An opposite pattern was observed for graininess, where AP mayo obtained the highest score 3.17 followed by vegan mayo (1.44) and traditional egg-yolk mayo (1.33). The highest score for overall acceptability was obtained by the traditional mayo (5.44) followed by the AP mayo (4.72) and the vegan mayo (3.72).

The addition of AP among the ingredients did not increase the bitterness neither the saltiness of the final product. Other vegetable ingredients, such as olive leaf phenol extracts, are known to increase the bitterness of the mayonnaise when added among the ingredients [21]. At the same time, the addition of AP did not increase the perception of salty flavour by the assessors: these two aspects are probably linked, considering that it is reported in the literature that bitter compounds can enhance the salt perception [40]. It is worth noticing that in many basic tastes, the AP mayo has obtained better evaluation by the assessors if compared with the vegan mayo. In our study, AP mayo obtained worst scores in texture attributes and emulsion stability if compared with commercial products, both traditional and vegan. The traditional mayonnaise is a typical oil in water emulsion where the egg yolk acts as an emulsifier and plays a dominating role in the texture and stability of the product. In commercial vegan alternatives, the egg-yolk role is replaced with additives, such as emulsifiers and thickeners [8, 41, 42]. In a study by Lu and coworkers, three types of mayonnaise were produced with the addition of AP particles using different emulsification methods: micro-jet, ultrasonic, and high-speed-shear methods [15]. The authors reported a good emulsion stability measured with visual inspection in a very long storage period (210 days) but observed some colour modifications. Another study investigated the possibility to modify AP with wet-milled process (a low-cost and environmentally acceptable physical modification method, already successfully utilized in food industries to produce nano/micrometer size particles for mayonnaise production) [43]. They reported a superior stability of emulsion and an enhancement of emulsion properties for smaller particles [34]. In this study, AP mayo obtained higher overall acceptability scores by the assessors than the commercial vegan mayo.
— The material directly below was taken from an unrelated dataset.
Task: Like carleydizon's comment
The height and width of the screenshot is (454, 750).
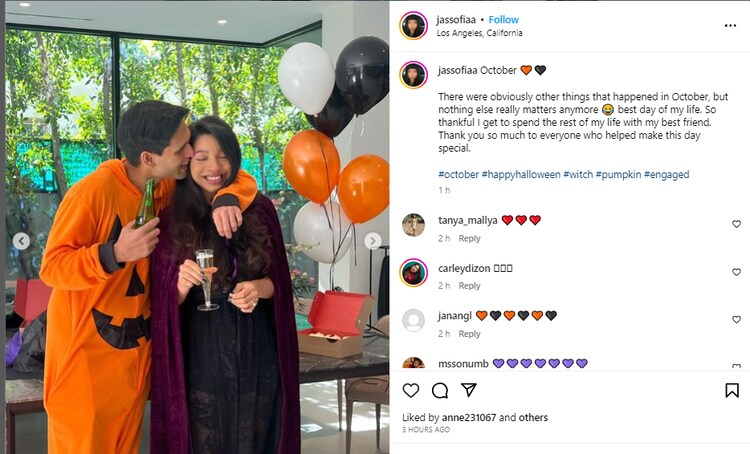Action: pyautogui.click(x=737, y=272)
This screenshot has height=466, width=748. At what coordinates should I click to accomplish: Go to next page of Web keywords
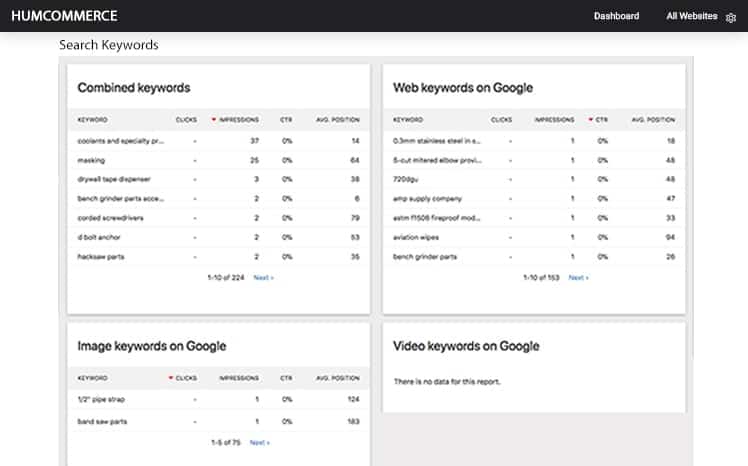coord(578,277)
This is an important indication for the possibility to use AP in the production of vegan alternatives to the traditional mayonnaise recipe.

Conclusion

In conclusion, the results of this study suggested that AP represents a valid multifunctional ingredient able to contribute to the structuring of the emulsion and its chemical–physical stability. Thanks to emulsifier and thickening capacities, in fact, AP represents a suitable texturizing agent allowing to obtain a mayonnaise with rheological properties similar to the traditional product, with excellent stability and good shelf-life. The health properties of the AP-based innovative dressing are no less relevant, in fact it is an egg- and cholesterol-free mayonnaise characterized by the presence of bioactive compounds which contribute to the functional properties. Based on these remarks, this innovative product can satisfy health-conscious consumers, also meeting the demand of those who prefer plant-based foods. Another aspect to underline is also its contribution to the good organoleptic characteristics of the product. All that is very important in the perspective to attract the consumer and to stimulate him in the choice of this new product.